Elder law involves some traditional estate planning – wills, trusts, and powers-of-attorney. But an elder law attorney uses these devices to fulfill a client’s goals for the future while considering the costs of long-term care.
1. Make your will more effective. The last will and testament is an important document, but frequently these documents could be used more effectively. As couples age and need more substantial medical care, a more thoughtful approach is needed. Clients should consider if their spouse will really need to inherit all of their wealth. These gifts could be quickly drained by medical and care expenses. Clients should consider bequests to their children, in lieu of those to a spouse, or clients should place a spouse’s bequest in a supplemental needs trust (SNT).

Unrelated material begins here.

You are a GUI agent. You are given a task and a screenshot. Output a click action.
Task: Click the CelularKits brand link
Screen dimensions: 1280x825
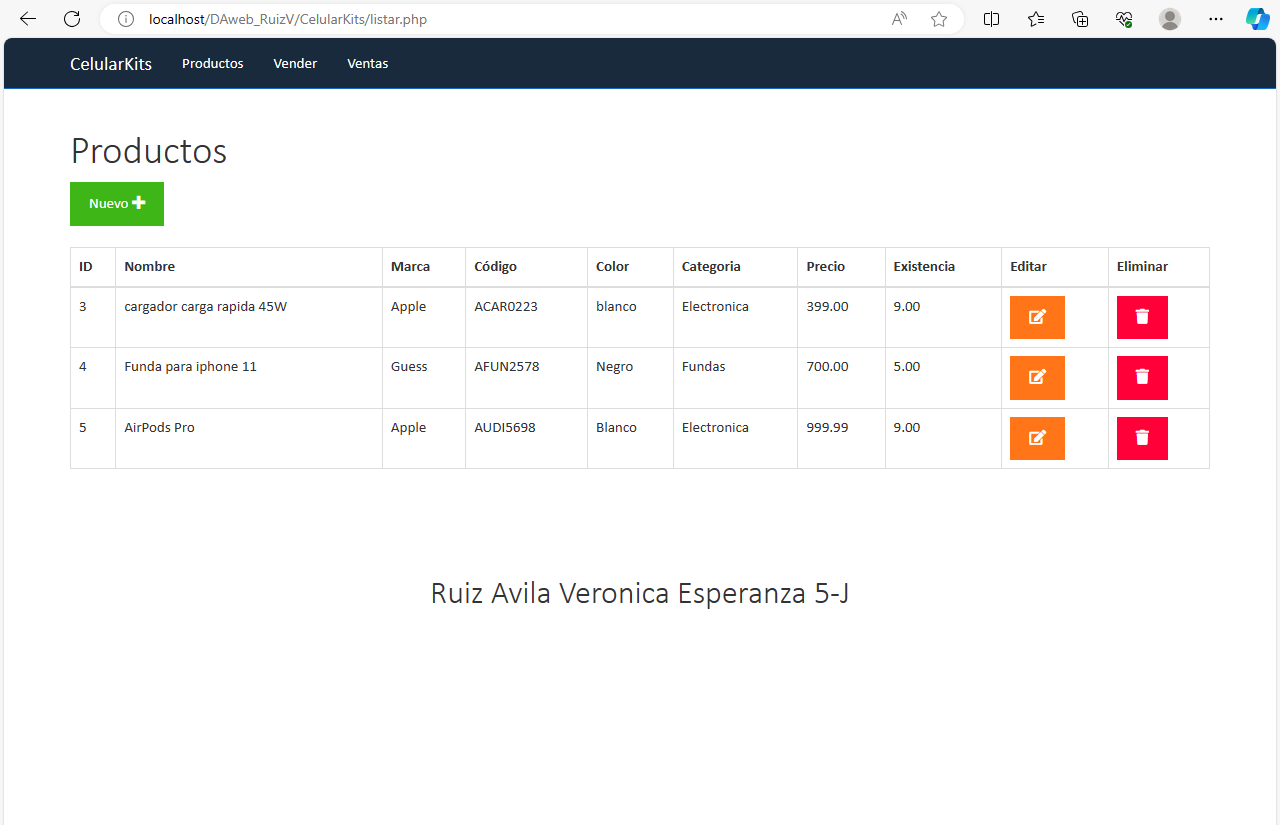110,63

SNTs are trusts set up by attorneys in order to maximize available government benefits along with special extras to improve the quality of life and medical care.
2. Fix your outdated trust. Trusts are a frequently used planning tool. Several decades ago, Living Trusts were estate planning tool of choice for many. However, as the lifetime gift tax exclusion has risen ($5.43 million in 2015), the need for these trusts has diminished. Medicaid considers all assets in a Living or Revocable Trust an available resource that must be spent down before a person can be eligible for long-term care benefits. A better fit for many is a supplemental needs trust (for a beneficiary that is disabled or will need government benefits in the future) or an Irrevocable Trust, however, can make an excellent asset preservation tool. These trusts remove the assets from the grantor’s ownership and, when set up five years in advance, the assets are exempt from Medicaid gift penalties.
3. You do need powers-of-attorney. Lastly, every individual should have durable powers-of-attorney. These are complicated legal documents that should be drafted by an attorney. In some cases these documents should contain unrestricted gifting powers to aid in Medicaid planning or asset preservation.
Only an attorney can tell you if these devices are right for you, your family, and your circumstances.